Because residents of San Diego enjoy one of the finest climates in the U.S.A., they’re hard-pressed to sit in a stadium for three hours when there’s so many other things to do. The football Chargers moved from San Diego to Los Angeles in 2017 because the city wouldn’t help the team build a new stadium, but the fundamental issue was lack of fan support. Likewise, the Padres consistently draw below the MLB attendance average. Because of that lack of fan support, there just haven’t been many books written about the Padres over the years, so I’m grateful for this one, which commemorates the club’s fifty seasons.
There’s 66 chapters in this book collected under the following categories:
- The Players – profiles of 25 former Padres
- Managers, Executives, Media
- Spring Training, Stadia, and The Chicken
- Notable Padres Games
- Facts, Figures, Trivia
I was happy to see the publication of this book, which celebrates the team’s first fifty years, and I thoroughly enjoyed some of the old memories.
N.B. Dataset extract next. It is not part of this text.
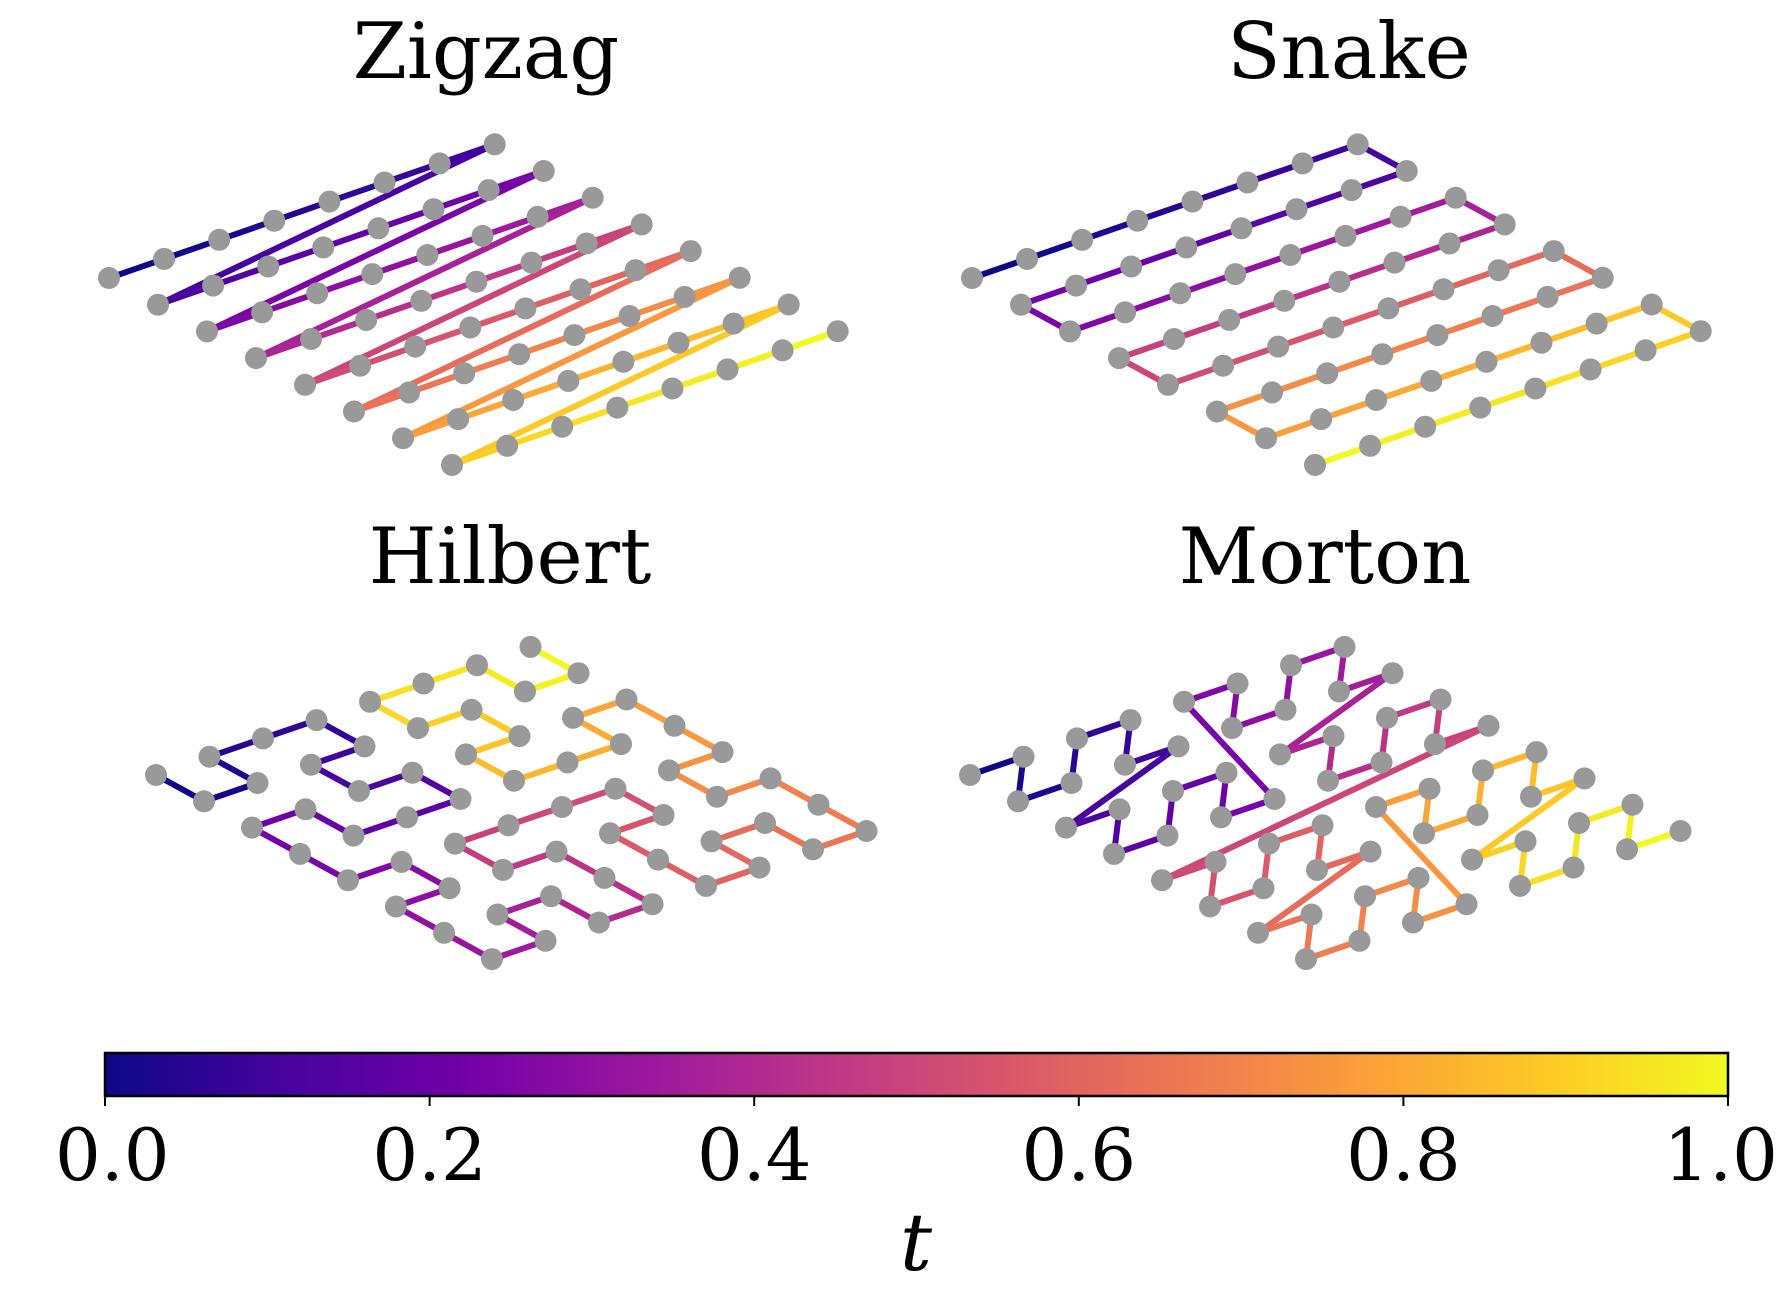 This screenshot has height=1299, width=1785. Describe the element at coordinates (916, 1242) in the screenshot. I see `colorbar-axis-label: t` at that location.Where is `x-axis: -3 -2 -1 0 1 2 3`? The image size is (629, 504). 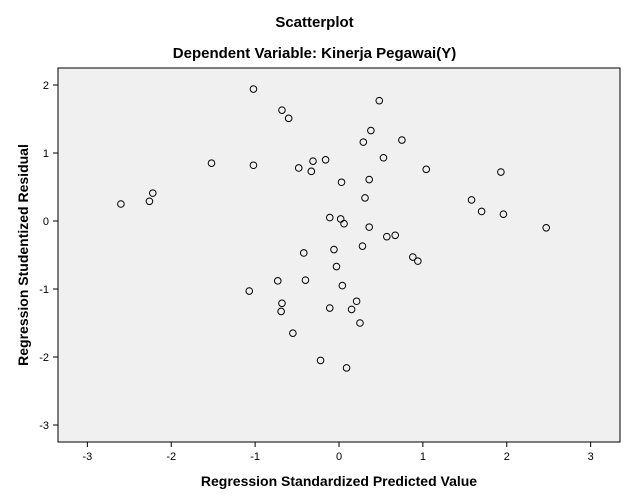 x-axis: -3 -2 -1 0 1 2 3 is located at coordinates (338, 452).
However, believe me when I tell you that ONLY an old Padres fan like myself would enjoy reading this fact-filled tome. One small criticism: Many of the player profiles include copious amounts of information about the players’ stints with other ball clubs, but most Padres’ fans would not be interested.
Postscript: At the All-Star break, the Padres had a promising 45-45 record. Since then, they’ve gone 5-11, losing five series in a row.